Bourgo
The oldest surviving church in Bourgo—the lower part of Chora—was built probably in the late 13th century, if the distinctive armorial bearings with the four Bs of the Palaiologos family, placed over the door, can be taken as relating to its founding and early patronage: formerly known as the Panaghia Vlacherniotissa, it is now the church of Prophitis Elias, one block in from the waterfront at the level of the Emporiki Bank. Inside the church are two particularly beautiful, 15th century icons by Angelos of Crete—a painter of great refinement and elegance who may have influenced the early Venetian painters, such as Pietro Veneziano, and in whose tradition El Greco was trained a century later.
At the northern extremity of the waterfront, before the causeway to the ‘Portara’, is the 15th century church of St Antony the Hermit, built by Duchess Francesca Crispo and gifted to the Knights Hospitaller of St John in 1452. It must have been an isolated church outside the habitation at first, because the heart of the Bourgo clung closely to the north and western slopes of the Kastro.
The principal thoroughfare—at times scarcely wide enough for two people to pass—which runs east from the waterfront, often under the projecting upper floors of buildings, is Nikodimos Street, named after the island’s patron saint, Aghios Nikodimos of the Holy Mountain (1749–1809), whose house can still be seen (third door way on the left after the ‘Taverna Vassilis’) beyond the sharp turn east in the street.
Nikodimos was born on Naxos , studied in Smyrna and spent much of his adult life on Mount Athos, where he became one of the most influential teachers and writers of Greek Orthodoxy during the years of the Ottoman occupation. He was much influenced by the Hesychast tradition of contemplative mysticism, and was the person who first compiled and published the teachings of the early ascetics in a highly important five-volume work known as the Philokalia. He wrote widely on spiritual practice and prayer, and translated some important Italian Jesuit writings into Greek. He was canonised in the Orthodox Church in 1955: his feast on 14 July is the island’s principal celebration.

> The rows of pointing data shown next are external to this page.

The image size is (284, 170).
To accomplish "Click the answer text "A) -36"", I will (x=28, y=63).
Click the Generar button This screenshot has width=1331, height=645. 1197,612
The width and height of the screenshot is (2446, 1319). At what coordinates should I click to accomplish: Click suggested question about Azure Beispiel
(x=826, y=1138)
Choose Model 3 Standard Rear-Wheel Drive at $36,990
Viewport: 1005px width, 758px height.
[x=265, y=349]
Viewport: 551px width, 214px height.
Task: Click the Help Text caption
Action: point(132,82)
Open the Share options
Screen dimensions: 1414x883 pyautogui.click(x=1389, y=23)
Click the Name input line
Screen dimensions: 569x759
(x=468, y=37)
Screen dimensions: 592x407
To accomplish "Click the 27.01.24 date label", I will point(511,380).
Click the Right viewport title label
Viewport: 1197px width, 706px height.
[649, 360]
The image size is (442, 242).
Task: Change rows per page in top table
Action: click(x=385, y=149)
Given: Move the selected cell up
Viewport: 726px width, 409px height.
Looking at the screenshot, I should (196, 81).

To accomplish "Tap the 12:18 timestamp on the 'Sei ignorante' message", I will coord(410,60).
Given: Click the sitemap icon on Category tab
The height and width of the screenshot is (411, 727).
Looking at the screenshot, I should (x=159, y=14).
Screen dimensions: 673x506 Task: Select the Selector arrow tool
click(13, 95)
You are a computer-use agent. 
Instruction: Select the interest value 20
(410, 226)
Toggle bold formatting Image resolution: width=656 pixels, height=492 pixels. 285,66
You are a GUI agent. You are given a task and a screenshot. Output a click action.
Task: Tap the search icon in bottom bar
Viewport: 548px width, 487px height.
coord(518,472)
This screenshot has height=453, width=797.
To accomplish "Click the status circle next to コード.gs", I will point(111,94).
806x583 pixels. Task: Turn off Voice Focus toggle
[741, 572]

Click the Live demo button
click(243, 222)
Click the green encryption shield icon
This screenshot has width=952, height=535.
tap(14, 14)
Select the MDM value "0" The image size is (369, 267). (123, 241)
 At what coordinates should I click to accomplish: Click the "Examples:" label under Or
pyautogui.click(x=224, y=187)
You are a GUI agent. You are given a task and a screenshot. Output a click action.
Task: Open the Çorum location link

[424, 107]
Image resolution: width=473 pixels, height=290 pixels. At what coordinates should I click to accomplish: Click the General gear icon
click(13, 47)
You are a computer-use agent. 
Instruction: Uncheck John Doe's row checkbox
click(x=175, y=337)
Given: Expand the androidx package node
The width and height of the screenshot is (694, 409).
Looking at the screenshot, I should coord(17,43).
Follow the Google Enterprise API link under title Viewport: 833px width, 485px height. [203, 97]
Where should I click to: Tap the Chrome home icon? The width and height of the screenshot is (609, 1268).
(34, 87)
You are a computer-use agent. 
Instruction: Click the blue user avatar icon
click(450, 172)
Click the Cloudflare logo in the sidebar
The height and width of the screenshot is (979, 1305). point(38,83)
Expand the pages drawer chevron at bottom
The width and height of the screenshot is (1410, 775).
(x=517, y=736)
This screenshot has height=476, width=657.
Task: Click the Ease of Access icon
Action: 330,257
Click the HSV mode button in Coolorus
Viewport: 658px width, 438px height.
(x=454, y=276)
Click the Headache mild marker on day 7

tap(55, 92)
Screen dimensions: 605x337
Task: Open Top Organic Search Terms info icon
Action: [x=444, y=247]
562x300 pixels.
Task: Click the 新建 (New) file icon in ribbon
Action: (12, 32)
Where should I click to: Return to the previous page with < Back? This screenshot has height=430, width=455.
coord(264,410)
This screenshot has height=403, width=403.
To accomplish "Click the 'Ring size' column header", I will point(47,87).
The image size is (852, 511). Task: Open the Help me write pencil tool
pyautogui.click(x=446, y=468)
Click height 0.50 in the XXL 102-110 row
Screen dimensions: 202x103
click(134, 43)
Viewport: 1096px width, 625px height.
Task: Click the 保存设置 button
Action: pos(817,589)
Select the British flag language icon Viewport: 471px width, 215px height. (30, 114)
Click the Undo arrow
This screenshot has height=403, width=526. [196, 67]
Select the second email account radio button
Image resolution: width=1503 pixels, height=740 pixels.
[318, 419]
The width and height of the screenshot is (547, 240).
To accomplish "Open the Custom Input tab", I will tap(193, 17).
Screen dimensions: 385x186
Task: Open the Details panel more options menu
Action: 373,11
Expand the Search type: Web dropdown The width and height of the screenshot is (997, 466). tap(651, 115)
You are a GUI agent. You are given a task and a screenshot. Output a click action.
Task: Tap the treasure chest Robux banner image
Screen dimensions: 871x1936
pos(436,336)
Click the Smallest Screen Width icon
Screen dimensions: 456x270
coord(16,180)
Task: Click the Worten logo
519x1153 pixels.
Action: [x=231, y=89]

Nikodimos Street eventually debouches into Mitropoleos Square, an open, low-lying area dotted with churches which surround the Orthodox Cathedral of the Zoodochos Pigi, built in 1786 on the site of an earlier church. The interior is dominated by an impressive marble iconostasis, contemporary with the church’s construction: the grand icon of the Virgin, as Fount of Life, with its carved unified frame is also of the same date. The dome is supported on antique columns. The arresting, but rather crudely carved funerary slab of the Venetian nobleman, Niccoli² dalle Carceri, is set into the floor of the entrance portico.
Because of the dominant position of the Roman Catholic Venetian community in Naxos , the early Orthodox churches in the town tended to be simple and unadorned: the wealth of Byzantine pictorial and architectural display, on the other hand, was concentrated almost exclusively in the Orthodox heartland of rural Naxos . After the Venetians lost their control of the island to the Turks, many of the earlier churches in this area were pulled down and re built. The square is surrounded by churches and chapels but none has any special decoration and all date from the 18th century: to the west is the Panaghia Chrysopoliissa, with three contiguous chapels dedicated to the Apostles, and SS. Spyridon and Charalambos; to the south is the Panagia Eleousa; and to the north Aghios Nikolaos, which lies at a lower level because it is built on the base of a previous church of clearly considerable antiquity. To the east of this area of town lived the Jewish community but the whereabouts of the Synagogue is not known. At the opposite western end of the square is the monument and (rapidly eroding) marble bust of Michalis Damiralis (1857–1917), a Naxiot scholar, philologist and translator of Shakespeare whose face is depicted below on the monument. Close by it are stones and architectural fragments from the Hellenistic and Roman agora of Naxos , which lay under the eastern end of this area, stretching as far as the Bay of Grotta.
Naxos Island is part of the Cyclades Island Group, Greece.